Is Preston a model for Labour councils?

By Rosie Woods, Harrow Momentum chair

The Preston Model, the product of collaboration between The Centre for Local Economic Strategies and a number of public bodies in Preston and Lancashire, has been receiving nationwide political and press attention.

The Preston Model is based on an initiative in Cleveland, USA, in which cooperative businesses have been strategically developed to win contracts to supply local institutions. The theory is that through key institutions investing their available ‘spend’ with local businesses and especially cooperatives, wealth is kept within the local economy and shared more equally amongst the local population.

In Preston there is an attempt to promote the development of cooperatives through educational initiatives, cooperative networks and a business development hub. One aim is to educate young people and students to set up cooperative businesses to fill local procurement gaps.

There is obviously much to be welcomed here. Models that foster notions of equality, democracy and social responsibility are progressive when compared to the massive global corporations like Amazon or Starbucks.

Anchor institutions (local bodies that have capital to spend and are rooted to the local area) such as Preston Council and others have been trained in altering their procurement approaches to ensure a greater percentage of their spend is local and investment in cooperative initiatives is encouraged; this has been coupled with the establishment of Preston Council as a Living Wage Employer. This, however, does not extend to staff employed by contracted out services or to companies from which goods or services are procured.

Herein lies one of the problems with the local wealth creation approach. Small and medium local enterprises will be the biggest beneficiaries. But, small and medium businesses generally want to become larger businesses and compete with each other for contracts. One of the key ways to save money is to cut back on Labour costs.

While cooperative organisations may score better in terms of equality and workers’ rights, they still have to compete within the wider economy. Can they genuinely flourish without large subsidy when going up against leaner, cheaper options? Will they be forced into making their own cutbacks in order to compete?

What we need is change to ensure that councils and other bodies spending public money must ensure that companies from which they buy services pay the living wage and meet basic standards, such as recognising trade unions.

Anchor institutions procure goods; they also deliver services. But under conditions of austerity there simply is not enough money to pay for the services needed, no amount of local spending is going to plug that gap.

What we need is a commitment from Labour to restore local government funding to previous levels and legislation to enable councils to raise their own funds to invest and extend direct service provision.

This is the fundamental problem with the Model. It does not challenge the market. To improve services and keep wealth local by contracting out to better local organisations or cooperatives sounds good but the market operates on the basis of competition and the drive for profit. To advance the idea that we can create alternative local economic systems within capitalism is naïve and disorienting.

Where cooperatives and community wealth schemes create bubbles of better workplaces and better conditions they are welcome. But socialists should have bigger aspirations for the way that local government operates and far bigger aspirations for the transformation of the economy.
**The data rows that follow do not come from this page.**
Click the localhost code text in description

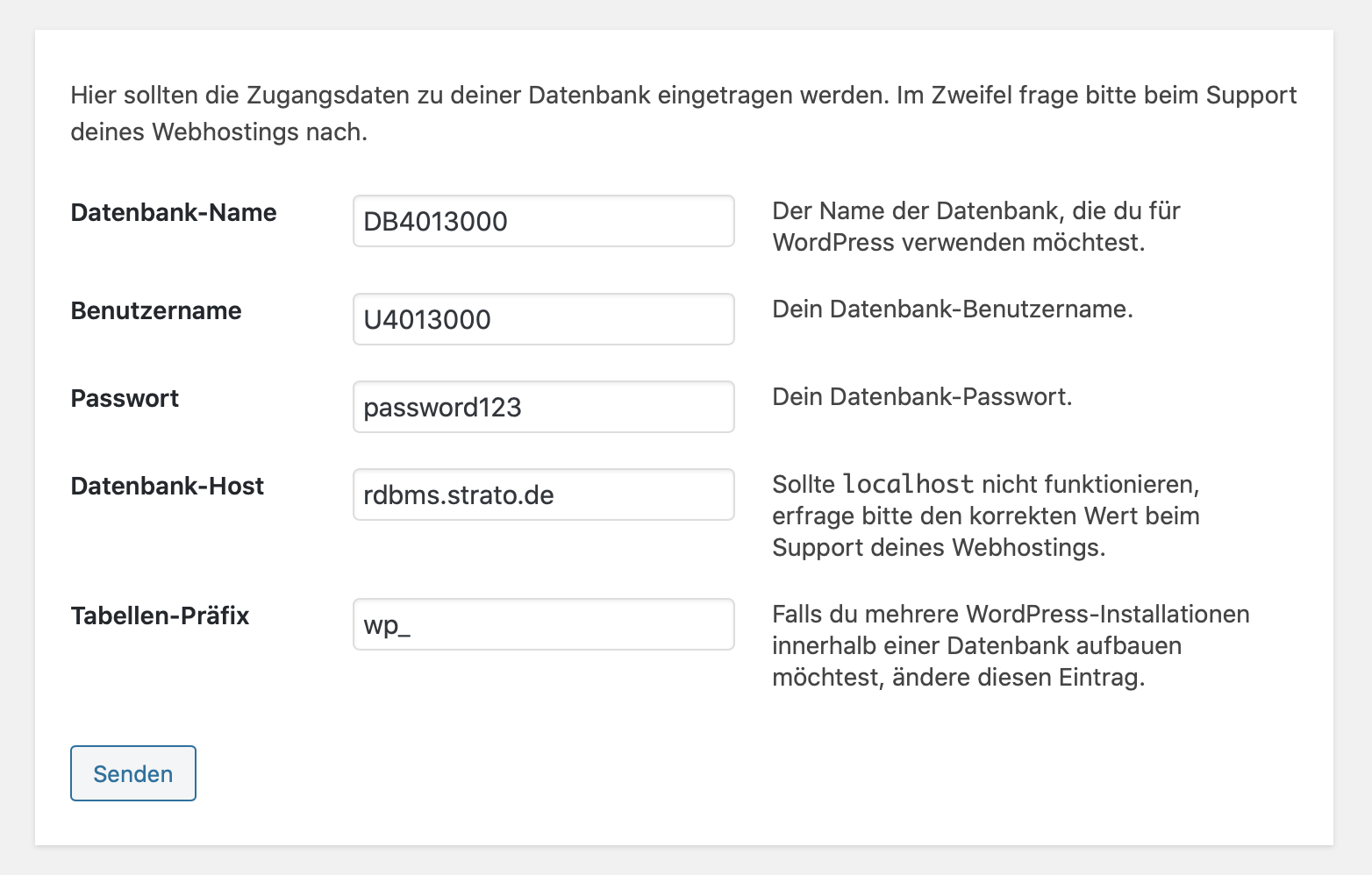pos(908,484)
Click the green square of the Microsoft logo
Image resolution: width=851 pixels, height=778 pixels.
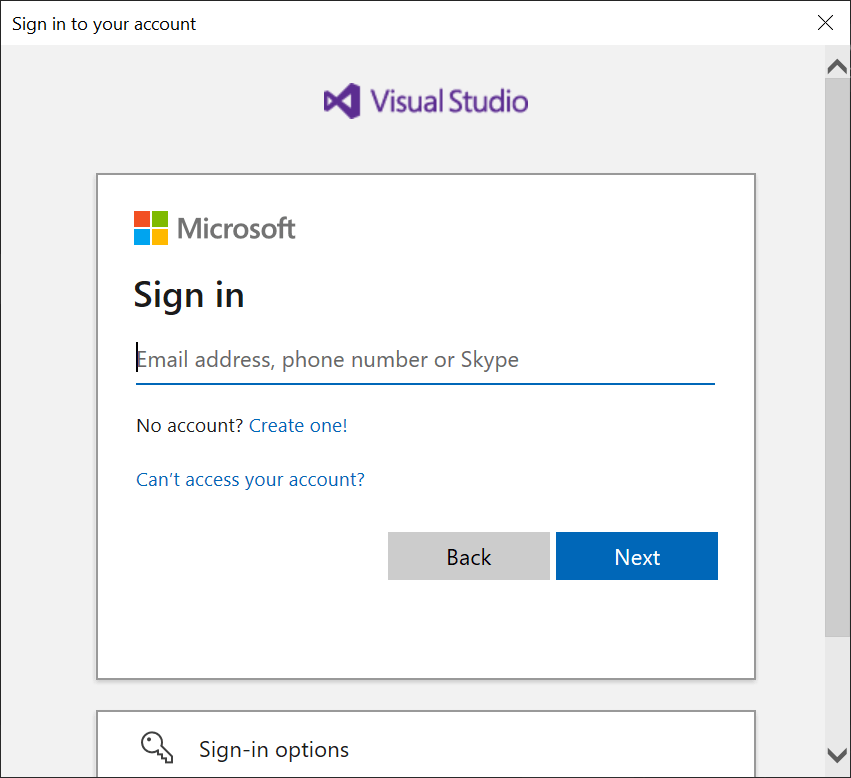(159, 219)
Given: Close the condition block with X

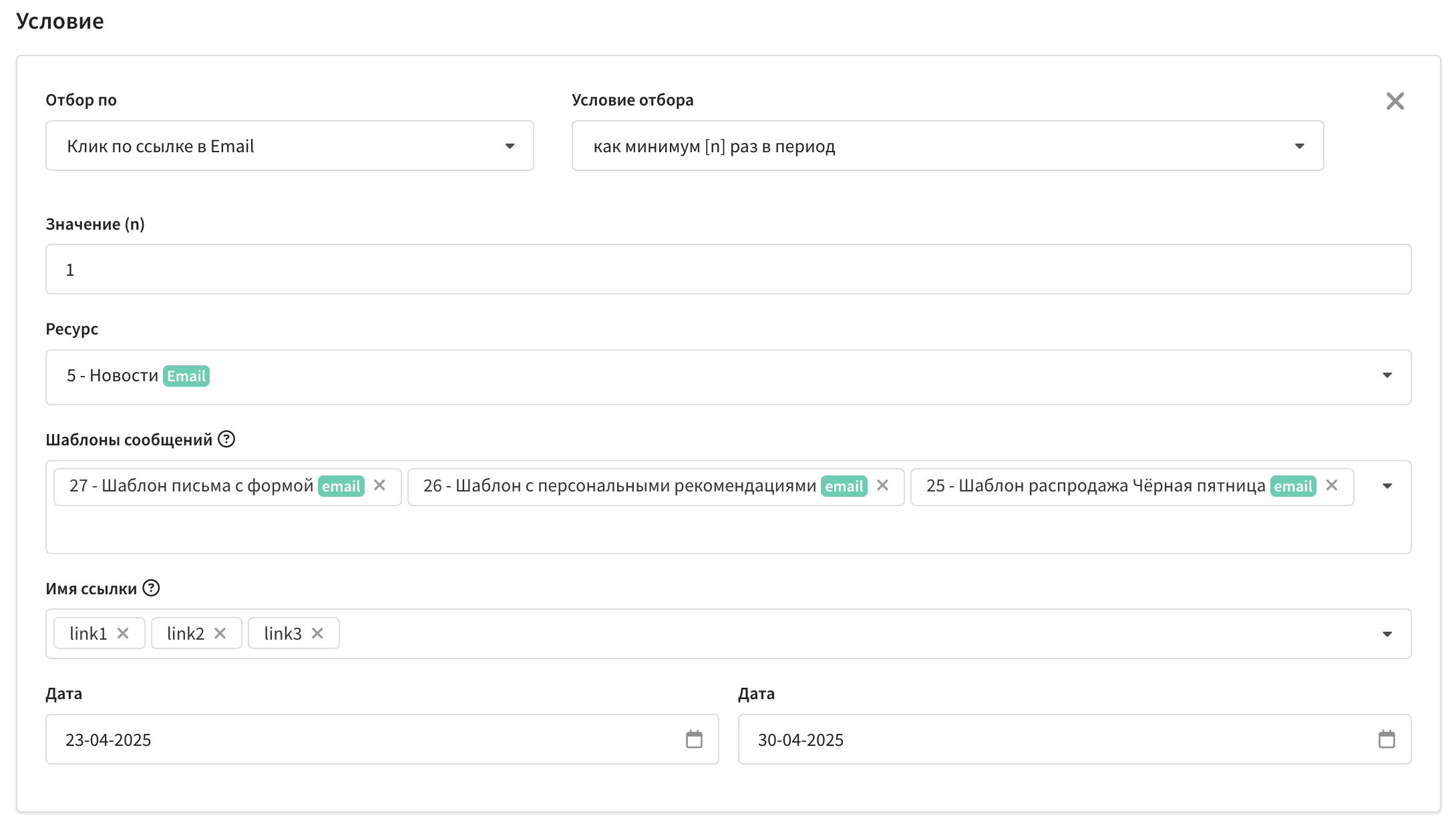Looking at the screenshot, I should pos(1395,101).
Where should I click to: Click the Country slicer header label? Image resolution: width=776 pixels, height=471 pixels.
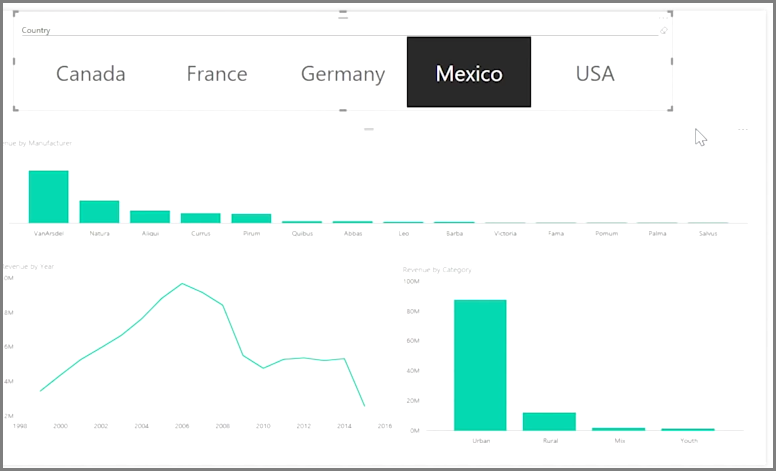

• Rosie was one of the key organisers of the London Momentum regional event on 24 March about local government strategy, where the Preston model was debated. We will carry a report of the event soon.

Let us know what you think? Write a reply? Email theclarionmag@gmail.com

1 Comment

  1. Beware the comfy “painless fix” illusion of “localist cooperatism “- in the face of the unending Austerity offensive of the Tory government. This , now 8 year, offensive , by massively reducing, year-on-year the central government support funding to local councils, has turned all councils, Labour , Lib Dem (and the Greens for a while in Brighton), and Tory, into willing, or unwilling, key administrators of the now looming crunch-point radical demolition of local council services . By 2020 there will be NO future central government support funding o local councils, and pretty much all councils, in England at least, will be facing bankruptcy, like the Tory Northamptonshire Council recently (and Surrey soon) , even if the only provide mandatory statutory services and nothing else.

    One local council propaganda spin wheeze, particularly by Labour councils wanting to garb themselves in pseudo-radical rhetoric to camouflage their actual implementation of ever-bigger cuts , has been to outsource council services (and previous council-employed staff) into a range of co-operatives. This outsourcing via co-operatives has ranged from paid jobs done by , now self-employed co-operators – on much worse wages and conditions than before, to unpaid volunteer-based “co-operatives”, running sports centres/swimming pools, and libraries.

    It is no accident that it is the neoliberal Labour Right , and their now chosen vehicle for subverting and disrupting the Leftward shift of our Labour Party, the Co-operative Party, that are most enthusiastic about the “Preston Model” of supposed “localist regeneration”. It is a total con-trick, that may have some short term apparent local gains , but is in the longer term a hopeless mirage of a genuine strategy for fighting against the unnecessary Austerity Offensive. It shifts the focus of economic recovery down to the impossible local level – and the blame for the absolutely inevitable longer term failure of this strategy to local people fighting an impossible battle , restricted to a purely local context.